Newly appointed Colorado Supreme Court Justice Eid has opened up her career in the Colorado Supreme Court by joining a couple of concurring in part, dissenting in part opinions of Justice Coates. This is significant, as it gives us our first direct view of how she will behave as a judge in areas where her academic and professional record provide no obvious guidance.
Her first vote in an argued case was in the case of Public Service Co. v. Meadow Island Ditch Co. No. 2, in which she joined Justice Coates in an opinion dissenting in part and concurring in part, chiding the majority for too loosely reading language in contracts concerning a transfer of water rights. The practical impact on the case law was minimal, but signals that Eid foresees herself as a stickler for the details of the record.
Eid's second vote in an argued case, joins Justice Coates who concurs in part and dissents in part in the case of People v. Humphrey. In Humphrey, the trial court suppressed a confession in a criminal case based on a claimed Miranda violation and also finds that the statement was involuntary. The majority held that there was not a Miranda violation, and that part of the confession should be suppressed because it was involuntary, while part of the confession was not involuntary and should be admitted.
Coates and Eid argued that the entire confession should have been admitted. Unlike the Public Service Company case, this case involves a dispute regarding the applicable law. Here, Coates and Eid argue that suppression of evidence ought to be subject to a plenary standard of review (i.e. without deferrence to the trial court's findings) while the majority holds that these decisions should be reviewed on the basis of an abuse of discretion standard (i.e. deferring to thetrial court's findings to the extent that there is essentially any support in the trial court record). The dissenters also argue, in an echo of the Public Service case, that the majority is sloppy in the way it chooses to parse a less than exemplary opinion from the trial court judge supporting the trial court judge's suppression decision. It is more complex than that, of course, but those are the key differences between the majority and the dissent.

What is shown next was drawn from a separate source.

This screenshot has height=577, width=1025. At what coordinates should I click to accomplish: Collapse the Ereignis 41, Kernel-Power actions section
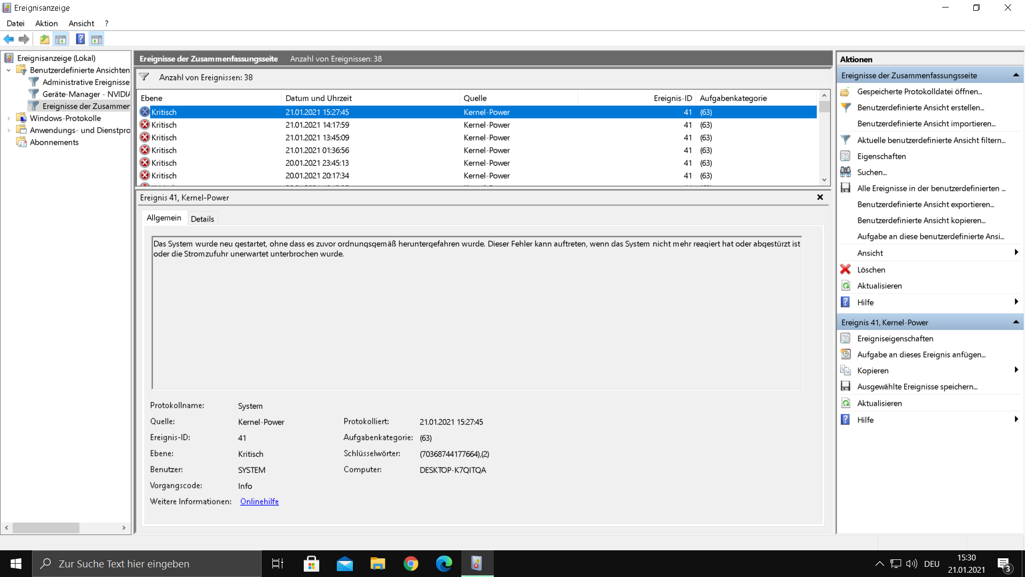click(x=1015, y=322)
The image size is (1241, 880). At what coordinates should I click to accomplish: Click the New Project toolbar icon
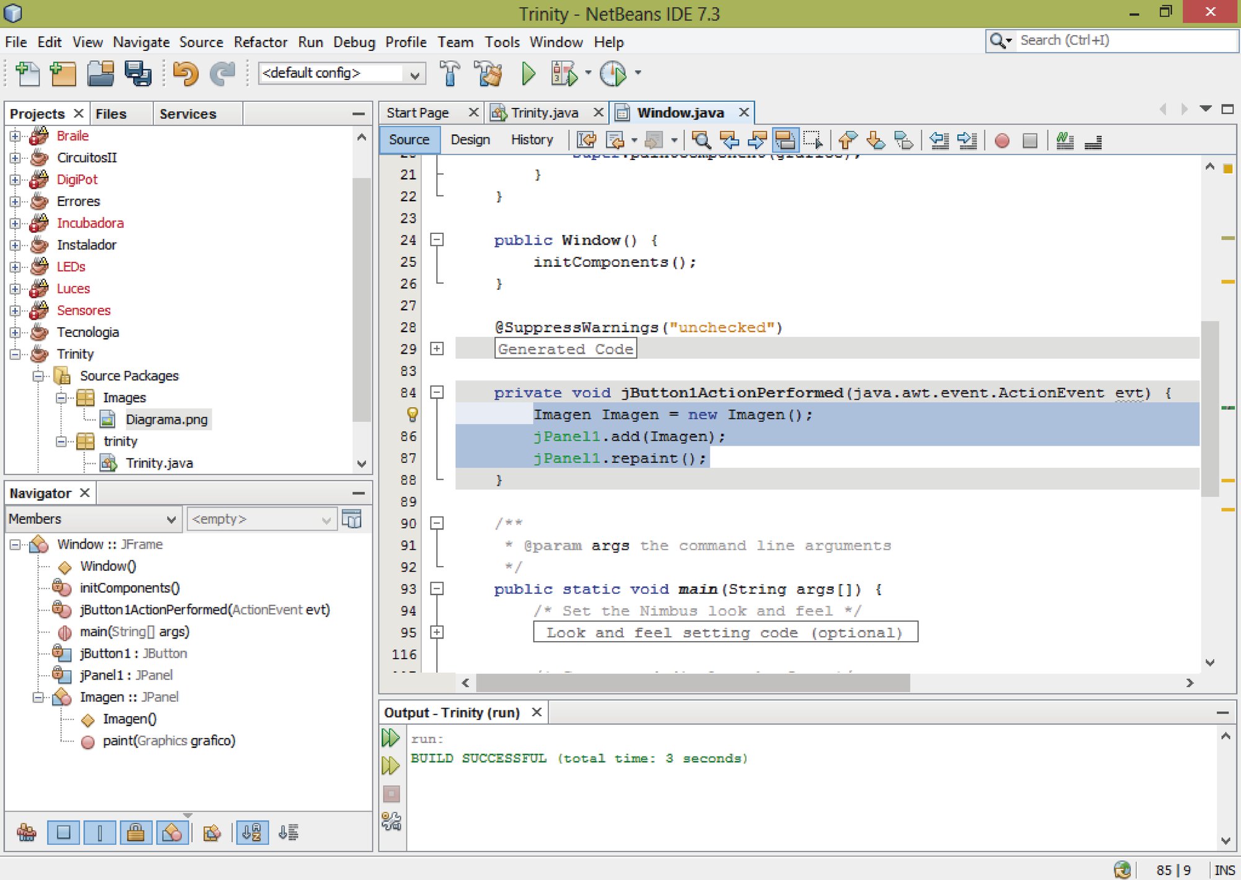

Colorado Supreme Court junkies, however, will still have to wait a while before we have the first of Justice Eid's own opinions, so stay tuned. Given the rapid pace with which the Colorado Supreme Court decides cases compared to the U.S. Supreme Court, and the fact that Justice Eid is already voting in cases before the Court, it will only be a matter of weeks before we start to hear Justice Eid's new voice on the Court, and the Colorado Supreme Court has been busily agreeing to take a rather heavy load of new cases lately.